*Aim of the exercise*
Under this line are records; the part from the line containing "Flyer Design (57, 2309)" through the line containing "广东省专精特新中小企业认定：别漏这3项关键材料！ (154, 1966)" should be repeated exactly. Please exclude pictures.

*Provided records*
--

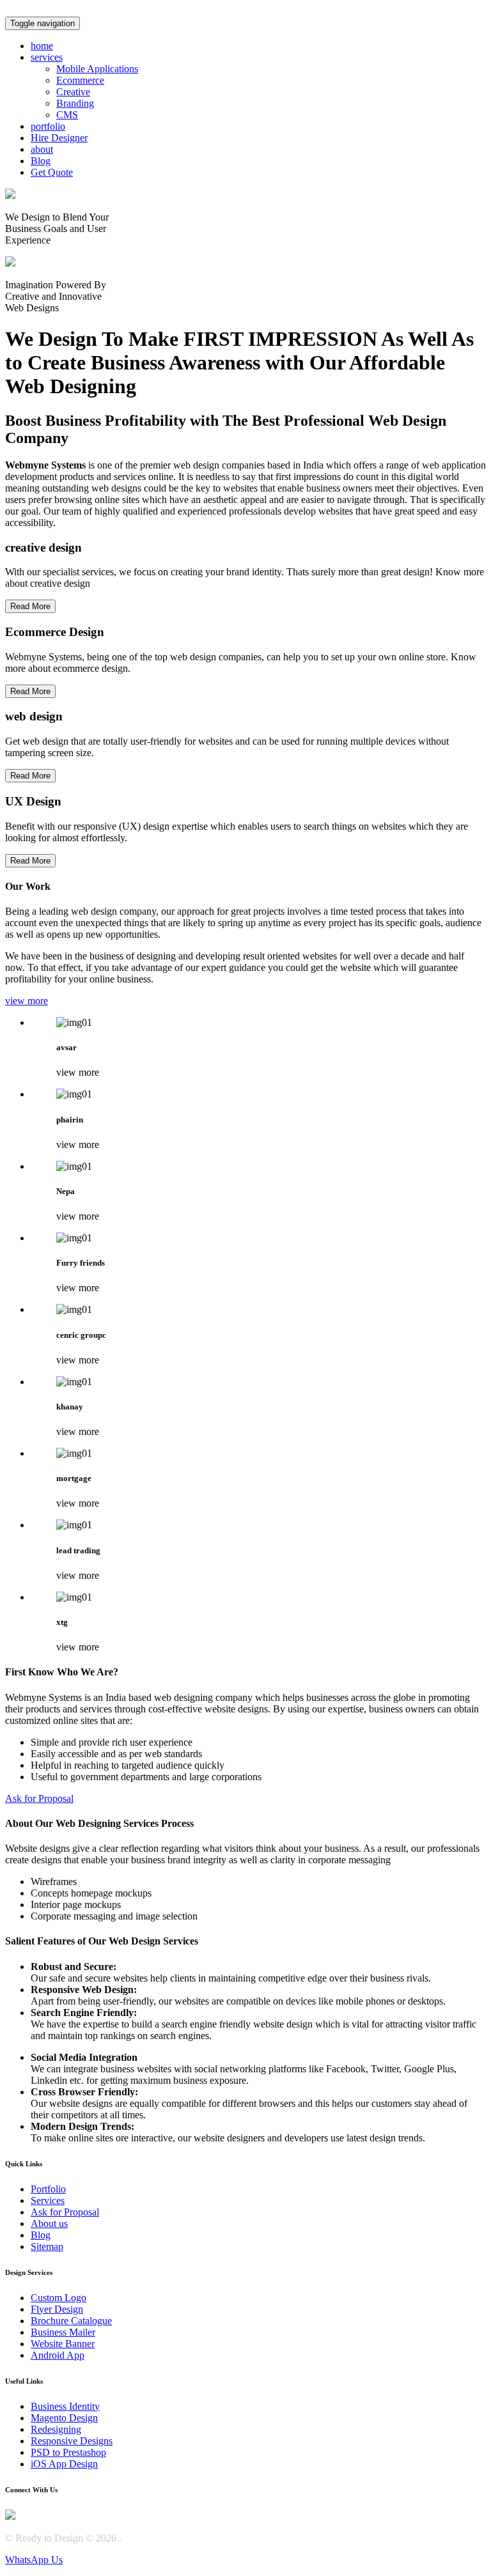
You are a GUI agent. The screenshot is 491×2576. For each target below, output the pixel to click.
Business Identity (65, 2406)
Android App (57, 2355)
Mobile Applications (97, 68)
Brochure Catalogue (71, 2320)
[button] (47, 57)
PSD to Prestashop (68, 2452)
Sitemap (47, 2246)
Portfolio (48, 2189)
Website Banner (63, 2343)
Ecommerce (80, 80)
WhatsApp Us (34, 2559)
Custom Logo (58, 2297)
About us (49, 2223)
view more (26, 1000)
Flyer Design (57, 2309)
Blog (41, 2235)
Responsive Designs (72, 2440)
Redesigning (56, 2429)
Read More (30, 606)
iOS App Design (64, 2463)
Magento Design (64, 2417)
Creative (73, 91)
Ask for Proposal (39, 1798)
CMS (67, 114)
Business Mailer (63, 2332)
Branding (75, 103)
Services (48, 2200)
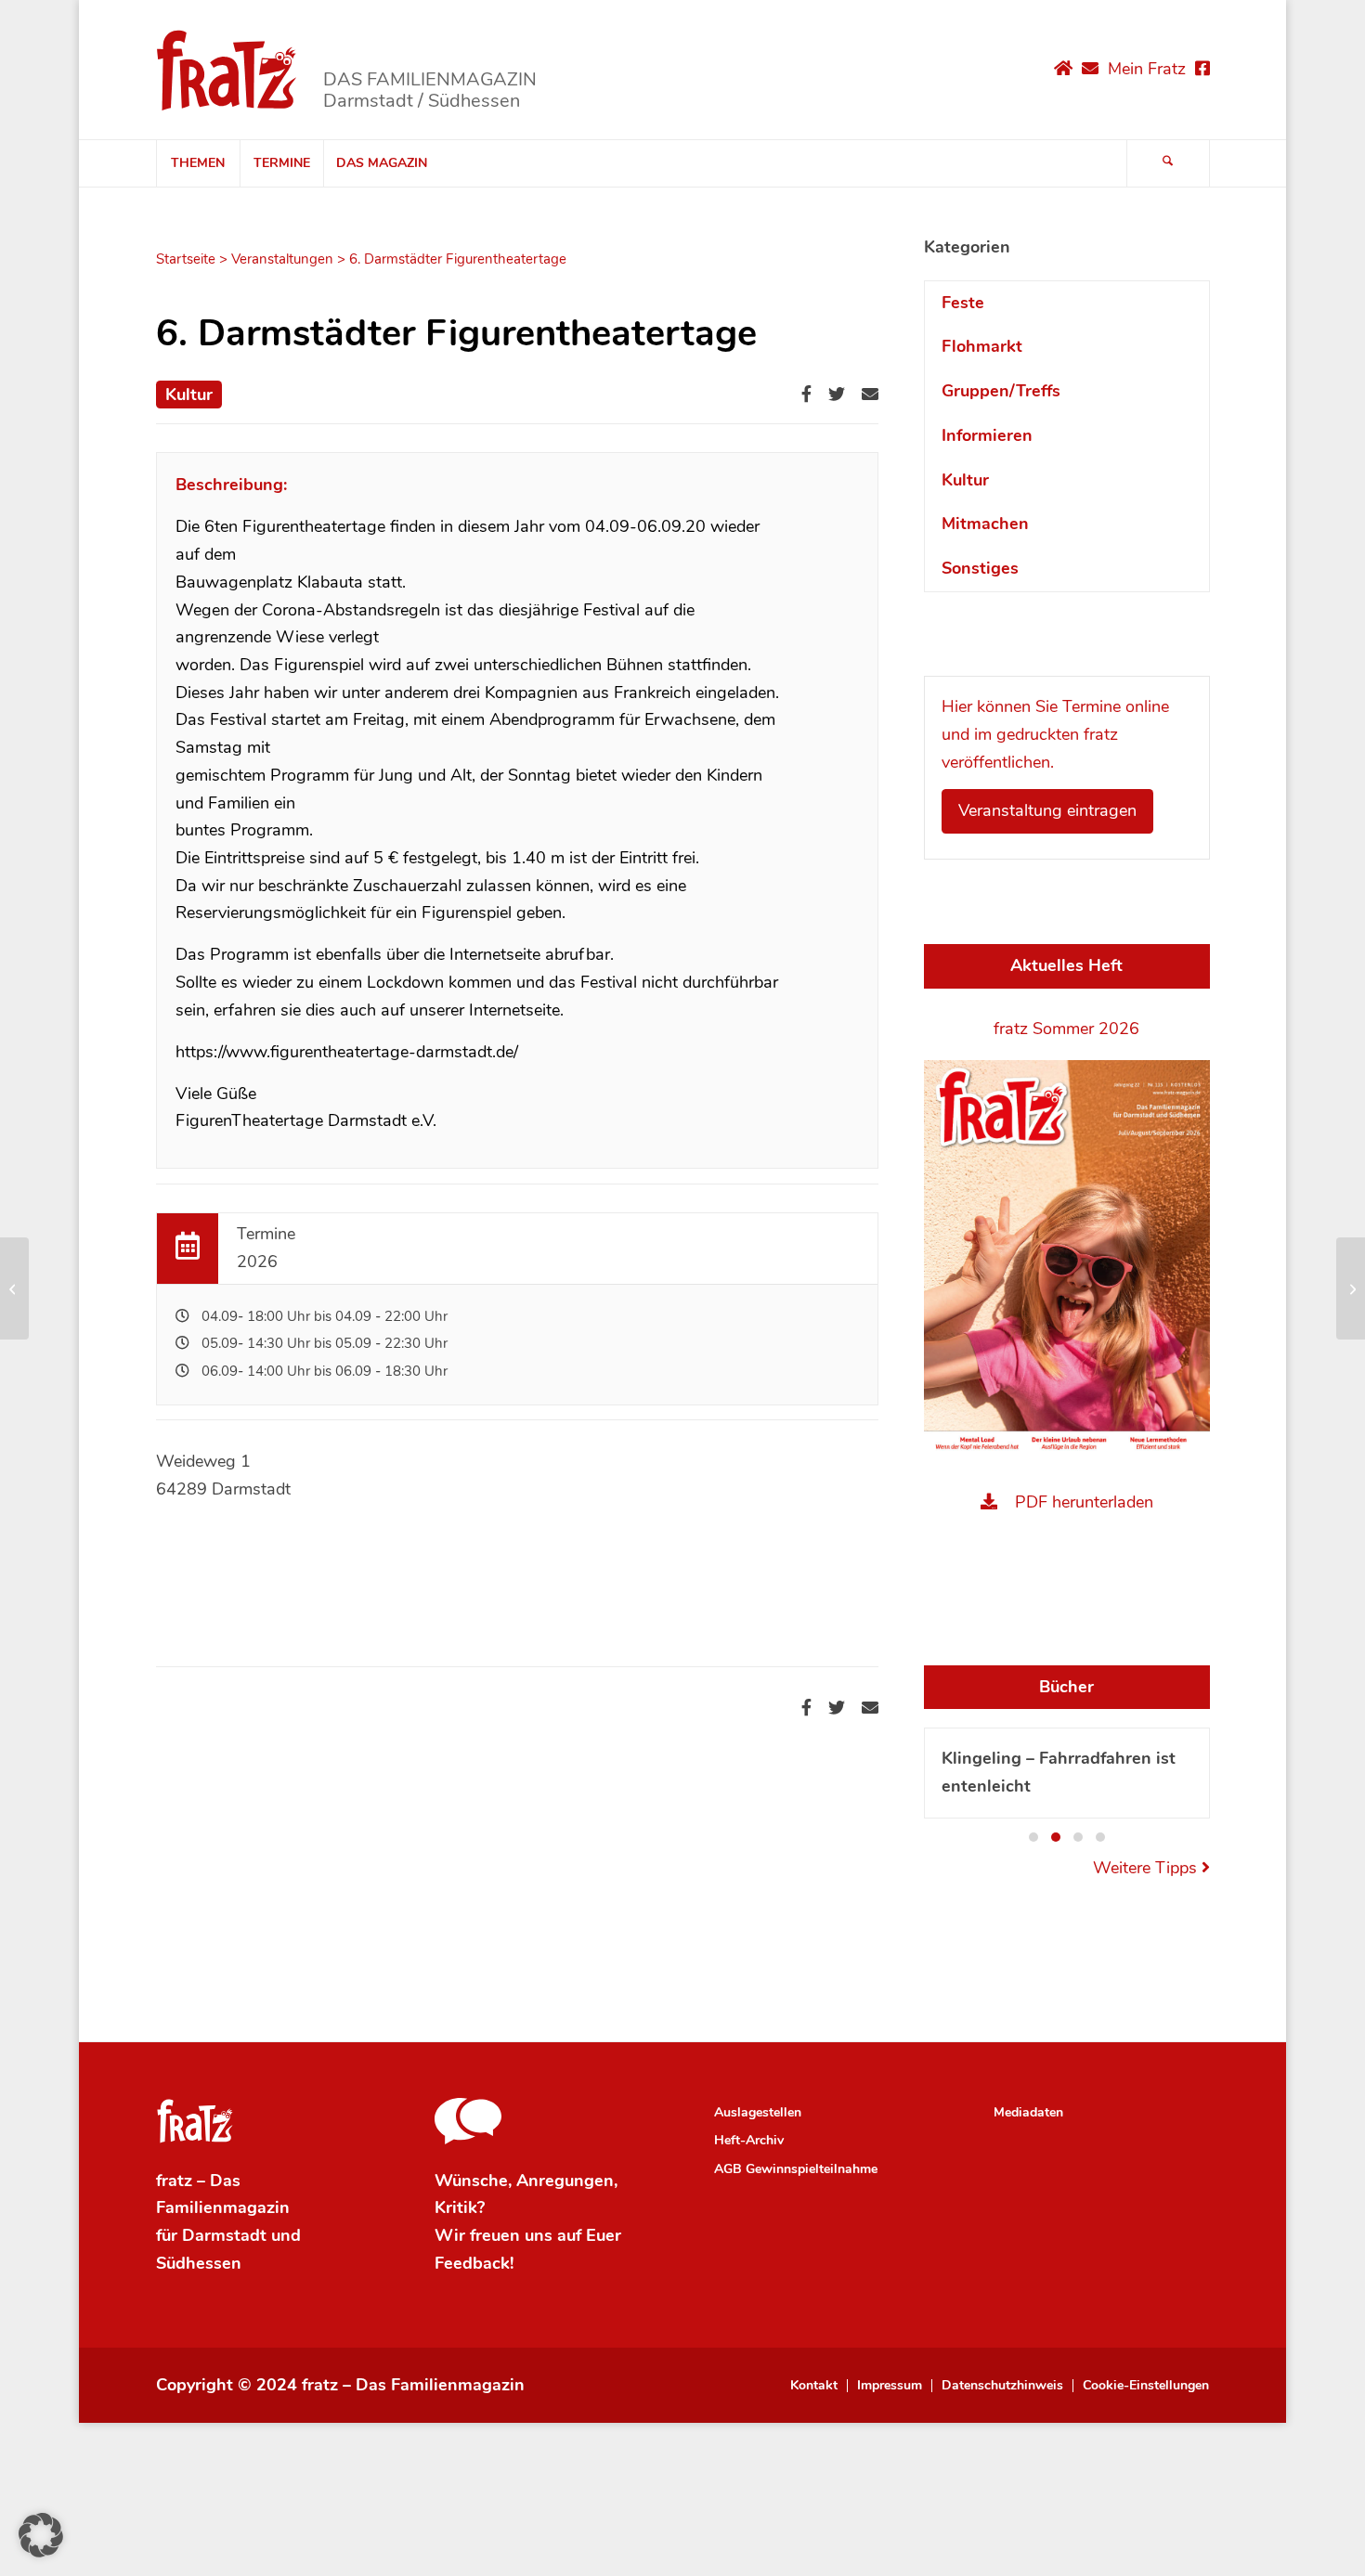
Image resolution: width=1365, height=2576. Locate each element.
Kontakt (814, 2385)
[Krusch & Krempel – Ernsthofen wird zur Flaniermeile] (14, 1288)
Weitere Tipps (1147, 1868)
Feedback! (474, 2263)
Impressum (889, 2385)
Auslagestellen (757, 2112)
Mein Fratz (1147, 69)
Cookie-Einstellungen (1146, 2385)
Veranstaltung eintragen (1047, 810)
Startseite (185, 259)
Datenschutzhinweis (1002, 2385)
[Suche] (1168, 163)
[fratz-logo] (227, 69)
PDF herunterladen (1084, 1502)
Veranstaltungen (282, 259)
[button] (1033, 1837)
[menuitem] (198, 163)
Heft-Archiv (749, 2140)
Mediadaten (1028, 2112)
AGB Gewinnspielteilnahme (796, 2169)
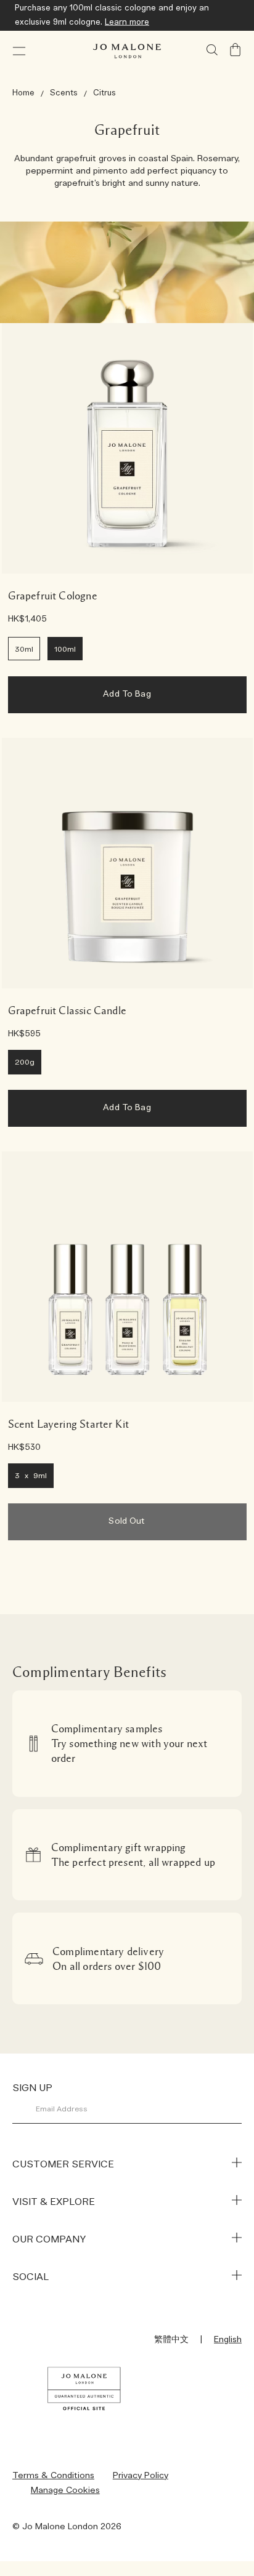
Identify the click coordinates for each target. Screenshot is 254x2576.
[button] (19, 51)
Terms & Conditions (53, 2475)
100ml (65, 649)
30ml (24, 649)
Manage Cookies (65, 2490)
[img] (235, 50)
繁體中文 (171, 2339)
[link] (127, 448)
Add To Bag (126, 694)
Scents (64, 93)
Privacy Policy (140, 2475)
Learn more (127, 22)
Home (23, 93)
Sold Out (127, 1521)
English (228, 2339)
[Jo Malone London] (127, 51)
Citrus (104, 93)
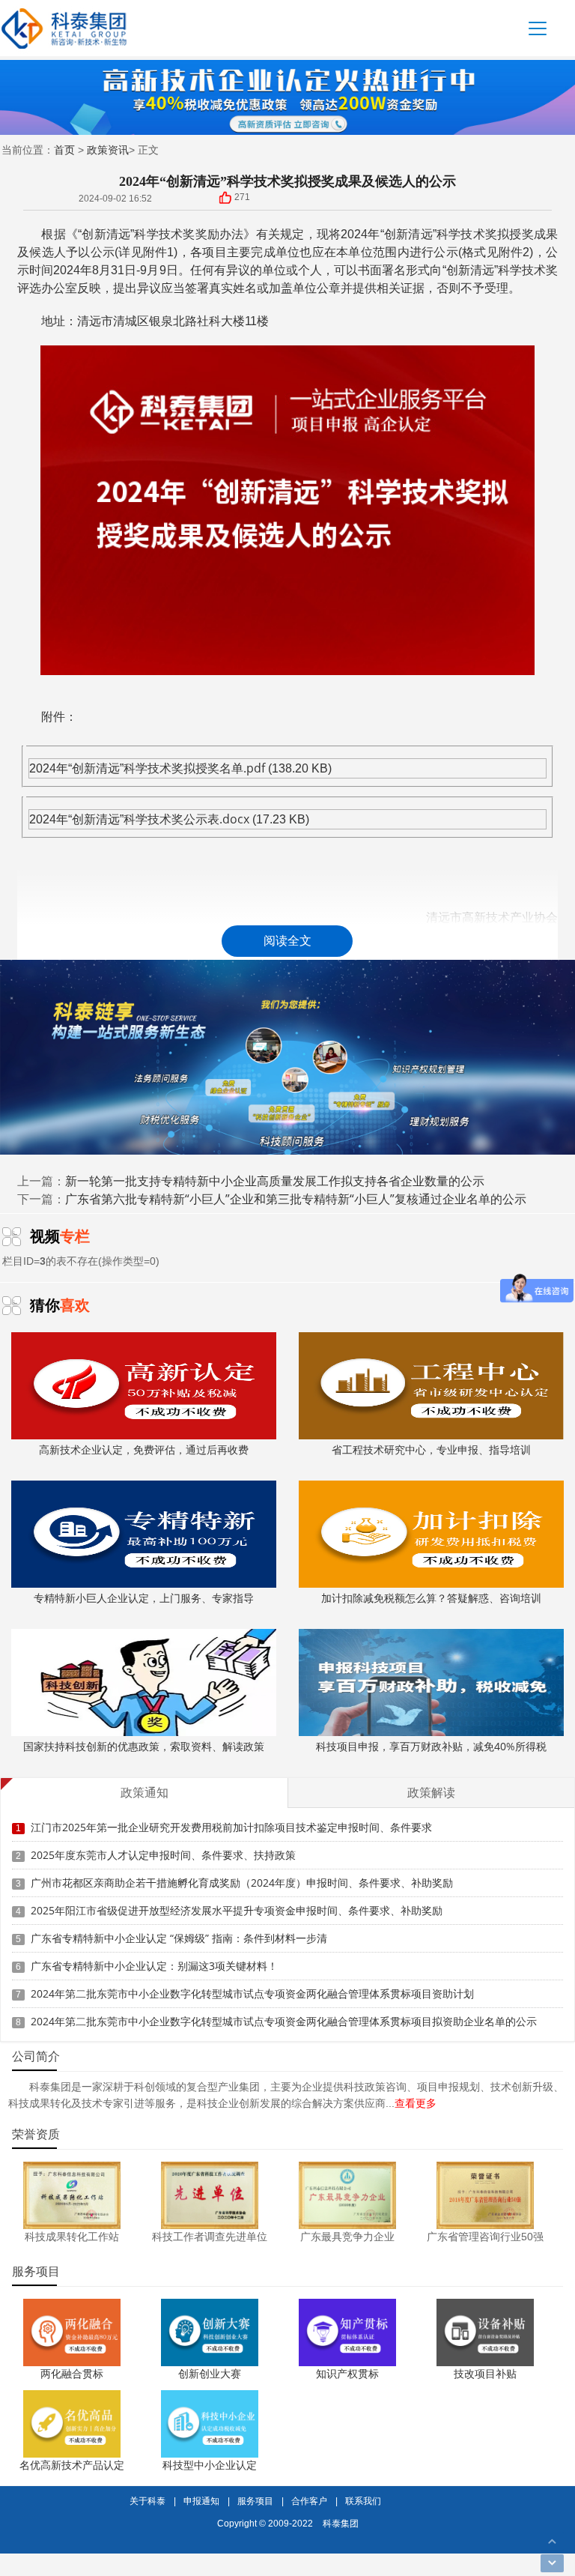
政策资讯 (108, 149)
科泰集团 (341, 2523)
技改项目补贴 (485, 2373)
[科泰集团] (64, 28)
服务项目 (255, 2500)
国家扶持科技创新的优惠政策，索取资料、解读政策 (143, 1746)
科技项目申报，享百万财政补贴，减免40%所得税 (431, 1746)
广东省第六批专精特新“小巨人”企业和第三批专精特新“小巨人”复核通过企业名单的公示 (295, 1199)
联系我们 (363, 2500)
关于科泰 (147, 2500)
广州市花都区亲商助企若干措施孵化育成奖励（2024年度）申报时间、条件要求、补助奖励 (242, 1882)
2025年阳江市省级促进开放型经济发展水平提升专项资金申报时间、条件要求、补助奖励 (236, 1910)
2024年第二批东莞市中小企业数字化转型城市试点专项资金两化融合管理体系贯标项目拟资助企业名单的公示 (284, 2021)
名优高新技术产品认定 (71, 2465)
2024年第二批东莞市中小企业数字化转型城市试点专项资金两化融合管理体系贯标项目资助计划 (252, 1993)
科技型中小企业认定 (209, 2465)
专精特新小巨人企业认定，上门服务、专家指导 (144, 1598)
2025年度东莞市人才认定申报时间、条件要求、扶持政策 (163, 1855)
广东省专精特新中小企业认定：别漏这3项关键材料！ (154, 1966)
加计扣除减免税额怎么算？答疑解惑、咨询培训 (431, 1598)
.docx (234, 819)
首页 (64, 149)
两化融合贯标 (71, 2373)
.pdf (254, 768)
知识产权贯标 (347, 2373)
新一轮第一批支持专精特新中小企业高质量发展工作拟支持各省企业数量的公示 (274, 1181)
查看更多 (415, 2103)
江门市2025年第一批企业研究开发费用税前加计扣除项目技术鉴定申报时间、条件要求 (231, 1827)
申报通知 (201, 2500)
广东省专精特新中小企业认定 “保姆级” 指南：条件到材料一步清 (179, 1938)
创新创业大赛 (209, 2373)
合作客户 (309, 2500)
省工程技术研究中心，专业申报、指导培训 (431, 1449)
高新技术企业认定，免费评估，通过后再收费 (144, 1449)
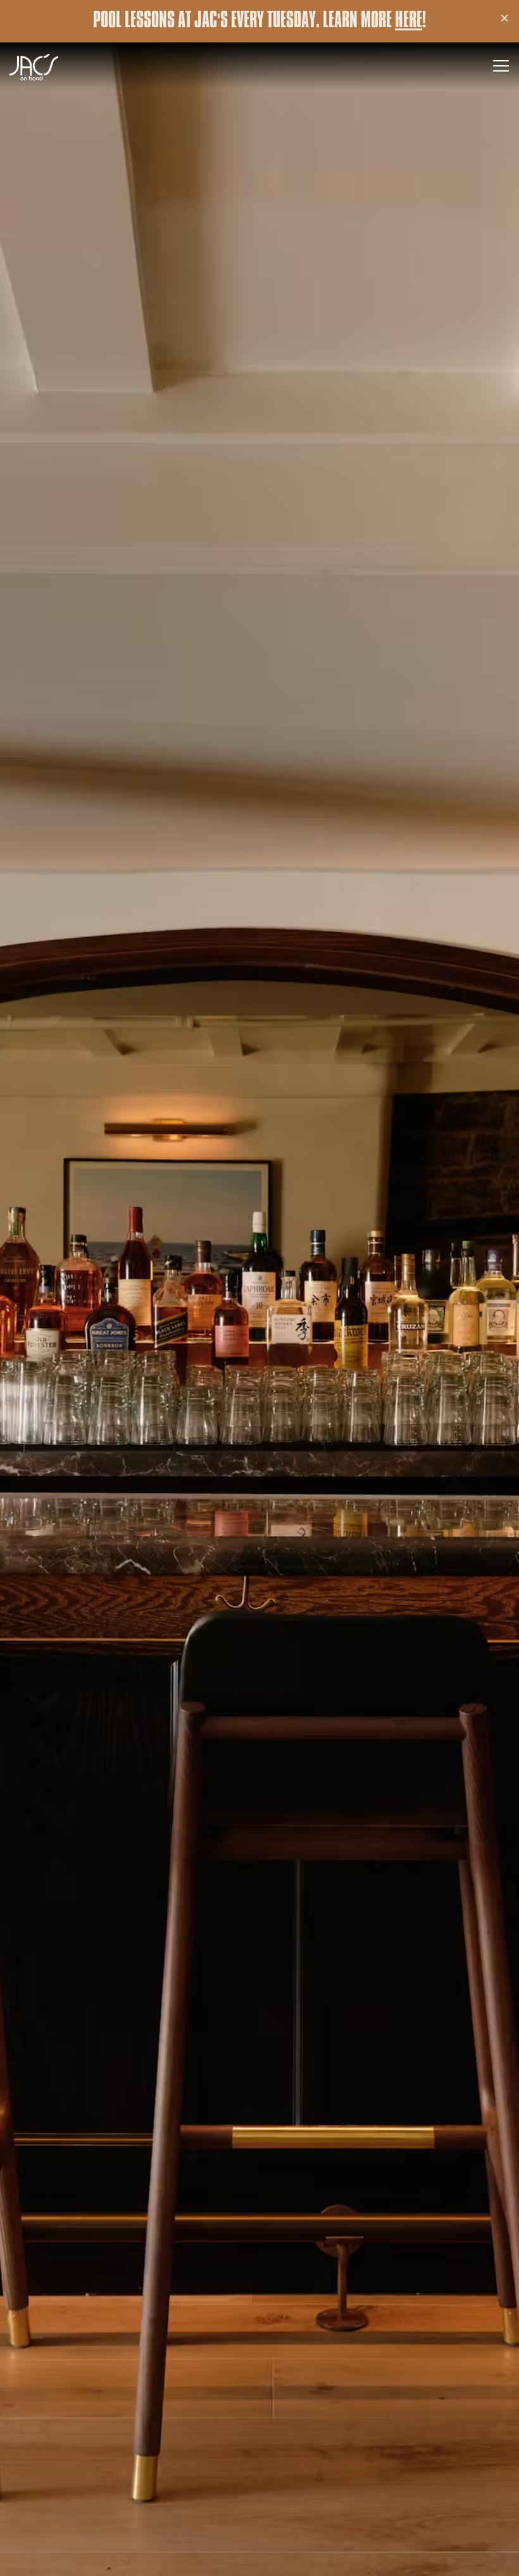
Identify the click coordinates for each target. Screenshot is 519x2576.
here (408, 21)
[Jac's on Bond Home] (53, 66)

--

*Result below*
Flyer Design (57, 2309)
Blog (41, 2235)
Responsive Designs (72, 2440)
Redesigning (56, 2429)
Read More (30, 606)
iOS App Design (64, 2463)
Magento Design (64, 2417)
Creative (73, 91)
Ask for Proposal (39, 1798)
CMS (67, 114)
Business Mailer (63, 2332)
Branding (75, 103)
Services (48, 2200)
Image resolution: width=1365, height=2576. Locate each element.
Kontakt (814, 2385)
[Krusch & Krempel – Ernsthofen wird zur Flaniermeile] (14, 1288)
Weitere Tipps (1147, 1868)
Feedback! (474, 2263)
Impressum (889, 2385)
Auslagestellen (757, 2112)
Mein Fratz (1147, 69)
Cookie-Einstellungen (1146, 2385)
Veranstaltung eintragen (1047, 810)
Startseite (185, 259)
Datenschutzhinweis (1002, 2385)
[Suche] (1168, 163)
[fratz-logo] (227, 69)
PDF herunterladen (1084, 1502)
Veranstaltungen (282, 259)
[button] (1033, 1837)
[menuitem] (198, 163)
Heft-Archiv (749, 2140)
Mediadaten (1028, 2112)
AGB Gewinnspielteilnahme (796, 2169)
Identify the click coordinates for each target. Screenshot is 254x2576.
[button] (19, 51)
Terms & Conditions (53, 2475)
100ml (65, 649)
30ml (24, 649)
Manage Cookies (65, 2490)
[img] (235, 50)
繁體中文 (171, 2339)
[link] (127, 448)
Add To Bag (126, 694)
Scents (64, 93)
Privacy Policy (140, 2475)
Learn more (127, 22)
Home (23, 93)
Sold Out (127, 1521)
English (228, 2339)
[Jo Malone London] (127, 51)
Citrus (104, 93)
政策资讯 (108, 149)
科泰集团 (341, 2523)
技改项目补贴 (485, 2373)
[科泰集团] (64, 28)
服务项目 (255, 2500)
国家扶持科技创新的优惠政策，索取资料、解读政策 (143, 1746)
科技项目申报，享百万财政补贴，减免40%所得税 (431, 1746)
广东省第六批专精特新“小巨人”企业和第三批专精特新“小巨人”复核通过企业名单的公示 (295, 1199)
联系我们 (363, 2500)
关于科泰 (147, 2500)
广州市花都区亲商助企若干措施孵化育成奖励（2024年度）申报时间、条件要求、补助奖励 (242, 1882)
2025年阳江市省级促进开放型经济发展水平提升专项资金申报时间、条件要求、补助奖励 (236, 1910)
2024年第二批东莞市中小企业数字化转型城市试点专项资金两化融合管理体系贯标项目拟资助企业名单的公示 (284, 2021)
名优高新技术产品认定 (71, 2465)
2024年第二批东莞市中小企业数字化转型城市试点专项资金两化融合管理体系贯标项目资助计划 (252, 1993)
科技型中小企业认定 (209, 2465)
专精特新小巨人企业认定，上门服务、专家指导 (144, 1598)
2025年度东莞市人才认定申报时间、条件要求、扶持政策 (163, 1855)
广东省专精特新中小企业认定：别漏这3项关键材料！ (154, 1966)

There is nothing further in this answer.